Programming Assignment 5: Garbage Collection
In this assignment you will create a copying garbage collector for a modified
version of the Fun language interpreter.
- Copy /u/cos320/chap5/* and /u/cos320/chap5/*/* into a new directory
as5. (The code has been rearranged to put a big chunk of
code in the subdirectory called fun and the subdirectory called tests. Make sure you copy
- If you have your own working copies of the
parser, lexer, etc from assignments 2, 3 and 4 you may use them for this
assignment. If you don't have
working versions, then use the ones we provide.
- Your main job is to implement memory management for the Fun language
interpreter. The interpreter is substantially more complicated than what
you have seen before because it now operates using an explicit machine memory.

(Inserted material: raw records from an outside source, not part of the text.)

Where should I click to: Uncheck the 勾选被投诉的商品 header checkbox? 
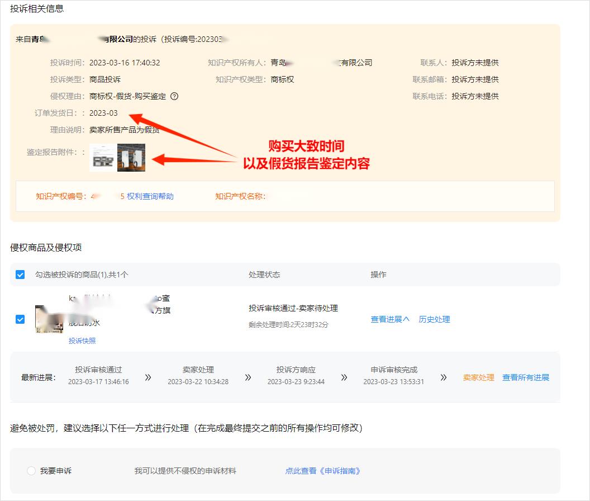(20, 275)
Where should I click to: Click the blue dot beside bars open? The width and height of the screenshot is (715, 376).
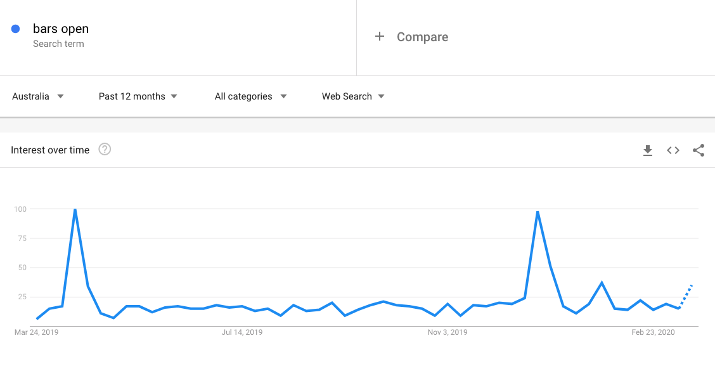tap(15, 29)
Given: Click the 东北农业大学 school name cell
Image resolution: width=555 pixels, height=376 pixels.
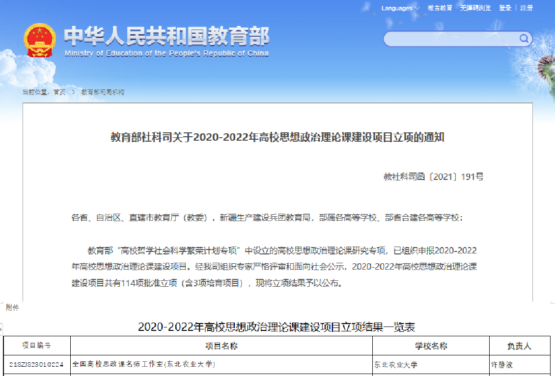Looking at the screenshot, I should [396, 365].
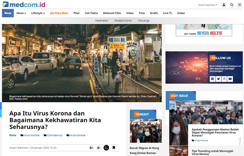Bookmark this article
This screenshot has width=244, height=156.
pyautogui.click(x=114, y=148)
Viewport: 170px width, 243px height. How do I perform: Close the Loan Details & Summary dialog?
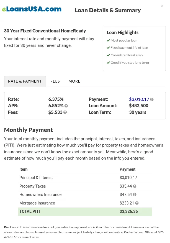click(x=162, y=6)
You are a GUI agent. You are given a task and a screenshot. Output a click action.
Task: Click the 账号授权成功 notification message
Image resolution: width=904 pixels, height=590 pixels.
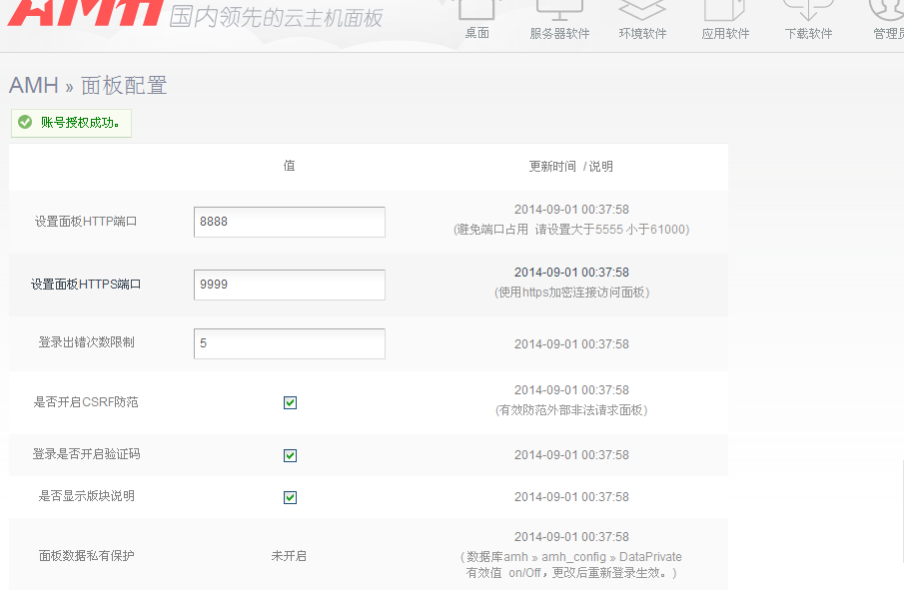coord(80,123)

The machine memory has several parts, each of which corresponds to the real
memory you would find in a machine. You will want to look through the
interfaces to these files and understand how they work. Part of the
assignment is to understand the new interpreter well enough so that you will be
able to extend it with garbage collection.
- word.sig/sml: Every location in the stack or the heap
contains a memory word. A word is an integer with two extra bits for
encoding type information used by the garbage collector. A bit is
represented as a data type and is either ON or OFF. The bit
encoding indicates whether or not the word is a pointer to data (ON, ON), an integer
(OFF, ON) , a tuple header (ON,OFF), or a code pointer (OFF,OFF).
- representation of heap data: all data structures in memory
should be represented as a tuple header, followed by the actual data.
The tuple header gives the number of fields in the tuple. For
instance, to represent the pair (7,12), we would use three memory words in
total. The first memory word would be (2,ON,OFF) indicating that it is
a header word and its data has 2 fields. The second memory word would
be (7,OFF,ON), indicating it is a simple integer with value 7. The
third memory word would be (12,OFF,ON), indicating it is also a simple
integer with value 12. Your garbage collector will need the headers
and bits to be able to properly traverse the heap and copy it from
from-space to to-space.
- codeseg.sig/sml: the memory area where executable code is
stored. And there are no pointers directly from code into the dynamic
heap, so your garbage collector does not need to "traverse" the code.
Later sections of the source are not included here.